A special church service was held yesterday to celebrate the opening of the 1845 Battle of Ōhaeawai Memorial in Northland.
In 1845 the northern war raged between Crown forces and Māori. The British brought on 615 men and five cannon for their week-long assault at Ōhaeawai, yet they failed against the 100 Māori fighting them in a newly designed military pā which successfully protected the defenders from rifle attacks.
The memorialisation project's purpose was to integrate various components of the site including St. Michaels church, the old native school and a walkway between the two buildings that celebrate the battle.
Government ministers, iwi and officials were on hand to celebrate the occasion. The restoration work was funded by a grant from the Provincial Growth Fund.
Local Richard Woodman says it was a long and arduous project undertaken by the iwi, Ngāti Rangi.
"The area is really proud of this occasion because it brings back memories of all those that have gone before us."
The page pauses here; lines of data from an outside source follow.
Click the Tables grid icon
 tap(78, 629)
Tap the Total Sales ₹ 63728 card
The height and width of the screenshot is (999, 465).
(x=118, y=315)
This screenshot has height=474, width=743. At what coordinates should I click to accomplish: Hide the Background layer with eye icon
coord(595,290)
Anglican bishop Kito Pikaahu was on hand to lead the service. He remembers the stories of the epic battle between British forces and Ngāpuhi at Ōhaeawai and the humiliating defeat of the Crown at the hands of the iwi.
"They stood on their pā, their land and won the victory."
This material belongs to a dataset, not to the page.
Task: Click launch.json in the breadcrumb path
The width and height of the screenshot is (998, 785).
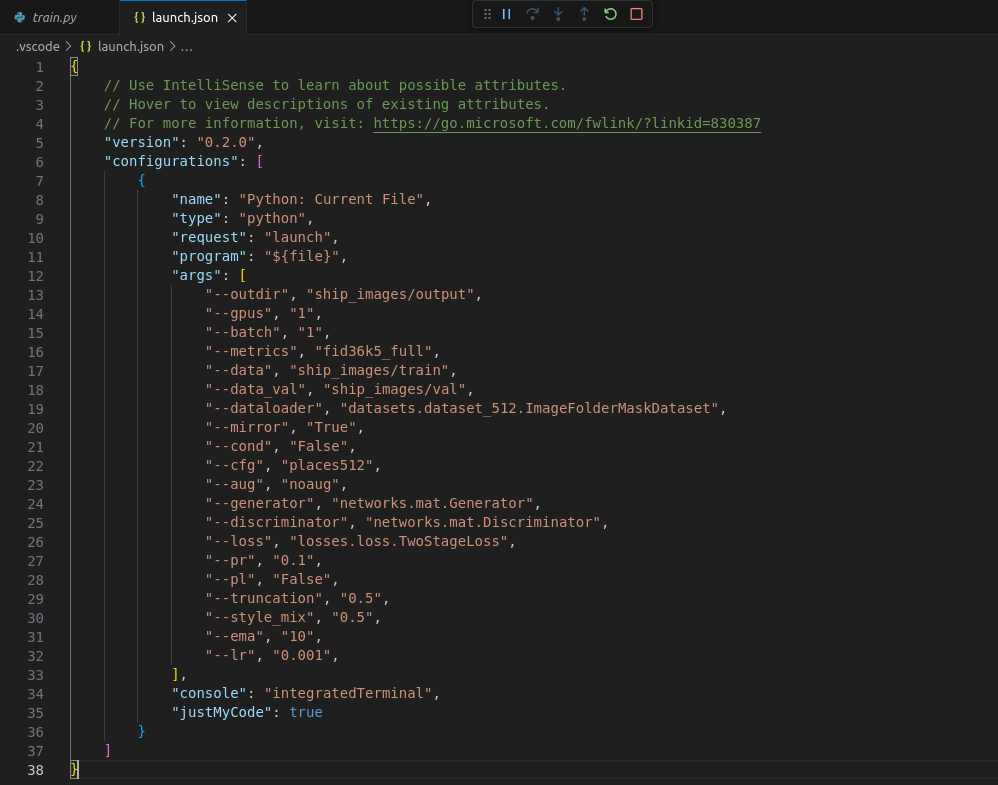Action: tap(129, 46)
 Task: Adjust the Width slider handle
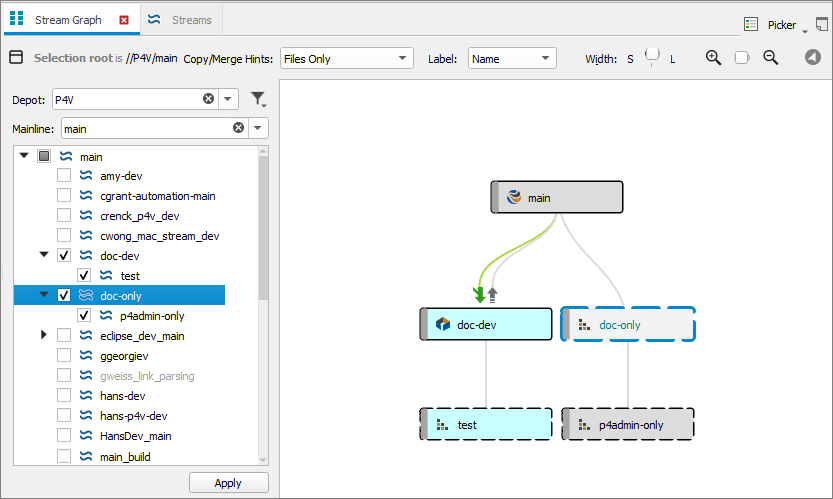[x=652, y=56]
Also celebrated were the fallen soldiers of the British Army's 58th Regiment of Foot. A local rangatira had exhumed a mass grave of British soldiers from the battlefield and buried them in the church graveyard.
'A place for all New Zealanders'
"They died here and were buried on the other side of the road. Not long after, they were exhumed by Heta Te Haara and buried next to his soldiers in the cemetery at Marunui."
Although the site is of particular importance to Māori, it should also be a place for all New Zealanders to come and celebrate, Tui Shortland, Northland Regional Council chair says.
"We have a responsibility to ensure places like this are available to all.
"For many of the historical sites that we have in Te Taitokerau, I think it's really important that we share the history and ensure the places are protected."